A quarter century after its release, the explanation for why Ferris Bueller's Day Off remains a pop-culture touchstone is simple.
(Excerpt) Read more at theatlantic.com ...
LOL!
Absolutely! I spent many an evening over at a friends house doing exactly that. The 80's were a fantastic time to come of age. I graduated from high school in 86 and college in 90. Fantastic times.
I went into this movie expecting big things. My wife and I had both heard good things about it. For the first half of the movie, I tried..... REALLY tried to get into it. I wanted so much to get on board. But I couldn’t. Ferris was a pretentious, spoiled rich kid with stupid parents with everything going for him yet pretending to be some counter-establishment rebel. The film had no message and very little plot. Just a series of vignettes of Ferris making idiots out of every adult he encounters (and many of his peers). The principle is a caricature and no suspension of disbelief could justify his holding down a job in any high school in America. (Showing up at a kids house and looking in the windows? Come on.) Ferris’ superficial philosophising and breaking the fourth wall wasn’t funny the first time he did it and just got irritating as the movie went on.
I can tell you the exact moment that I gave up trying and just decided that this movie sucked - When Ferris brought all of downtown Chicago to its feet, dancing to his rendition of “Twist and Shout”, I leaned over to my wife and whispered, “This is idiotic.” She agreed.
Liked the old lady driving the car at the end, though. That was laugh out loud funny.
There’s a lot of good, fresh music being made now. Just like in the 80s, you have to search a bit and ignore the junk.
Mr. Reed drinks something like 5 gallons of milk a week, too.
Fascinating! :)
Wow, we’ve found the one person in the world who roots for Tracy Flick.
We watched a completely clean version with our 5 year old son. He loved it, but was utterly confused as to why Ferris chose to drive the Ferrari and not the Model T car (or whatever that old car was) from Cameron’s dad’s collection.
Hand cranking a car and chugging along at 15 miles per hour into Chicago would have made for a completely different movie I think.
Danke schoen!
Pardon my French... but you’re an a**hole
Pandora is your friend.
My favorites right now: Go Betty Go, Damone, Dollyrots, Paramore, Sahara Hotnights, and those are just the chick punk bands.
In 1930, the Republican-controlled House of Representatives, in an effort to alleviate the effects of the... Anyone? Anyone?... the Great Depression, passed the... Anyone? Anyone? The tariff bill? The Hawley-Smoot Tariff Act?
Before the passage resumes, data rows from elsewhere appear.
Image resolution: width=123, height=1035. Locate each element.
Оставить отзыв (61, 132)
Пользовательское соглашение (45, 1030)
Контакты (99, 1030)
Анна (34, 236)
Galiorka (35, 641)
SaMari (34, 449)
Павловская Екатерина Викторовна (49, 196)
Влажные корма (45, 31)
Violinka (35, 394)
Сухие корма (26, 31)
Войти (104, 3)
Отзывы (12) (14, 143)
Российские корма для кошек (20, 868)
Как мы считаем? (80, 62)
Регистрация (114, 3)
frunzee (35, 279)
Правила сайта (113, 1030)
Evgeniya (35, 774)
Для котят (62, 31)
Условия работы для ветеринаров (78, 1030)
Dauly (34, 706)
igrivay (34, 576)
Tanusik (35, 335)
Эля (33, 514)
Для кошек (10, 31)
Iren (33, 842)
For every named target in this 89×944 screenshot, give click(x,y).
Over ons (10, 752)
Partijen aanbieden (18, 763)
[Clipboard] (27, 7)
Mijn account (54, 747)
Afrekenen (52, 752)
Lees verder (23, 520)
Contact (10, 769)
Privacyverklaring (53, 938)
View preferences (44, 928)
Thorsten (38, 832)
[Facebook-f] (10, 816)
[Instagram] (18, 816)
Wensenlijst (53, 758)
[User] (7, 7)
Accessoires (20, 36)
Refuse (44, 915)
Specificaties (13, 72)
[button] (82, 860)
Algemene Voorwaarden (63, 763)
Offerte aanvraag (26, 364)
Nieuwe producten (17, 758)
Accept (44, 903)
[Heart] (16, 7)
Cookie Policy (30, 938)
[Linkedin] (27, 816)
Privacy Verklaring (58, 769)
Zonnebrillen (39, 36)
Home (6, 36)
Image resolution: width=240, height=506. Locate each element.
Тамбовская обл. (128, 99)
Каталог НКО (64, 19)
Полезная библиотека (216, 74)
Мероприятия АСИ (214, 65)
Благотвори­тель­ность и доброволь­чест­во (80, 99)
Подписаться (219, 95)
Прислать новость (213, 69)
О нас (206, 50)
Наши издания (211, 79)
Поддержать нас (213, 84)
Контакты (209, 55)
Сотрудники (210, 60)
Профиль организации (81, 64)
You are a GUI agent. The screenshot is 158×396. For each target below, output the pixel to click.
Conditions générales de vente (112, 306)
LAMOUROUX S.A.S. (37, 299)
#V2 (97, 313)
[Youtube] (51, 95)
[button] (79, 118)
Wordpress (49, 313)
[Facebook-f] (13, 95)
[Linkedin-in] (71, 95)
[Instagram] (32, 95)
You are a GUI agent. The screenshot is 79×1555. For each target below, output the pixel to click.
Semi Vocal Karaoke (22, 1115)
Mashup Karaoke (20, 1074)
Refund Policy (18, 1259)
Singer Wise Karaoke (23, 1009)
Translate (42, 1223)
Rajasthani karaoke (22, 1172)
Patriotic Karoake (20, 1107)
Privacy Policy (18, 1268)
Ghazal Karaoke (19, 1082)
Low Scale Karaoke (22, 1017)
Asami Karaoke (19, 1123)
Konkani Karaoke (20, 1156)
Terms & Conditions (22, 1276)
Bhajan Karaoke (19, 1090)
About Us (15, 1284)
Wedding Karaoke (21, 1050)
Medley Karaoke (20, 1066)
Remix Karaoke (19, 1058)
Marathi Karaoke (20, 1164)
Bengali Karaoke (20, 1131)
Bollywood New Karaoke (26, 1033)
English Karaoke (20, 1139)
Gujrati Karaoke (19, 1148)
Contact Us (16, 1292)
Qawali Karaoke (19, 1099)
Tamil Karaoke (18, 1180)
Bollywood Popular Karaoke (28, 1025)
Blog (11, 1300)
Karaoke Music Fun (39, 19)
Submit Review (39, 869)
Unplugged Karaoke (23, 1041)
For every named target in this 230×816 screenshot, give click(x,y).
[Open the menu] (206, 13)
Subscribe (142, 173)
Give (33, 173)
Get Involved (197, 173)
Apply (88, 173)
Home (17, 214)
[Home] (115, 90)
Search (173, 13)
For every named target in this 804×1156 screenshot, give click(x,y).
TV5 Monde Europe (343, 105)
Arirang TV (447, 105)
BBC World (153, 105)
Which, anyone? Raised or lowered?... raised tariffs, in an effort to collect more revenue for the federal government. Did it work? Anyone? Anyone know the effects? It did not work, and the United States sank deeper into the Great Depression. Today we have a similar debate over this. Anyone know what this is? Class? Anyone? Anyone? Anyone seen this before? The Laffer Curve. Anyone know what this says? It says that at this point on the revenue curve, you will get exactly the same amount of revenue as at this point. This is very controversial. Does anyone know what Vice President Bush called this in 1980? Anyone? Something-d-o-o economics. “Voodoo” economics.
The only posts I ever see by you are declarations of ignorance.
i think movies are productions of stupidity and their only reason for existance is to keep people from being productive.
So what?
Make movies and sports illegal!
“What country do you think this is?”
Shadow....it wasn’t real. It is fantasy. We all KNOW the things that happened in the movie were fantasy.
But, like a lot of entertainment, they took a “normal” situation and extended it to the extreme. You have to just let go and have some fun.
I appreciate that everyone does not have the same taste. But, in this case I think you expected it to be real, not fantasy.
And to keep us from paying attention to our spell check.